Decopatch in action – Letter decoration

I used to be a crafter.  Before children.  When I had plenty of time.

I started off card making and sold some through work and friends (my mum bought a lot, and my OH is known to have given me cards that I’ve made, for my birthday!).  I then moved on to jewellery making, and set up a bit of an informal business to sell my wares.  Of course, I just don’t have time now, plus there’s so many jewellery makers out there, you have to be niche or just a good marketer to really stand out.

But I do like to try a few different crafts out and occasionally I’ll dabble in what Hobbycraft have to offer to try something new.  Decopatch is something I’ve done a little bit of in the past.  One year I upcycled and decopatched some bangles for gifts which worked out really well.

We still haven’t decorated N’s bedroom, although I’ve made a few pictures to hang up (still not hung), but I bought a letter N for decopatching a while ago.  As we’re pretty keen on blue in our house, the chances are N’s room will have blue touches of some sort in it.  I also wanted something fairly ageless rather than infant patterns so chose papers in denim pattern.

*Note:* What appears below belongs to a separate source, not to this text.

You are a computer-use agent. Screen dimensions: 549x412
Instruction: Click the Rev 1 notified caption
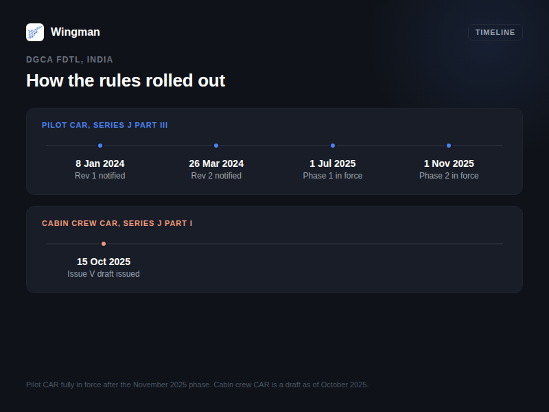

what you need to decopatch a letter

Decopatch is really simple and any age can do it. You needL

  • an item to decopatch. I had one of the specific letters, but you could just have a box or any item that’s not varnished (if it is, just sand it a bit first to help the glue stick
  • Papers – Decopatch is the brand name and the papers can be quite expensive, but then I only used half of 1 piece of the paper (pack of 3) to cover the one letter, so it does go a long way.  You could in theory use any thin paper, but the paper meant for this is really thin.
  • Brush – whatever size works for you.  This was one I found and the flat type worked really well to get into the corners
  • Glue/varnish – I have decopatch glue/varnish, but there’s various different types you can get. The alternative (especially if you’ve got children using it and don’t want to spend lots if they’re going to knock it over and slop it about) is to water down some pva glue and that should work ok.  You won’t get the ‘varnished’ finish on it though.

decopatching a letter

You just rip up the paper into small pieces, then area by area, brush on some glue, then lay on the paper pieces, and smooth over with the glue again.  You don’t need much for it to stick, and by overlapping you tend to avoid too many creases.  If you’ve got a lighter background to your papers, you might need a couple of layers, but with this, I was ok with 1 main layer and a few pieces overlapping over the top where needed.

how to decopatch

I love that even if you’re not the neatest crafter, decopatch will usually look really impactful.  If you need to you can clear varnish over, but I didn’t need to.  I decided it looked a little flat on its own, so I added a bit of bling.  Ok, I know it’s for N, but he’ll like the sparkle too.

denim decopatched letter

Now all we need is a shelf put up for this to sit on with his other nick nacks.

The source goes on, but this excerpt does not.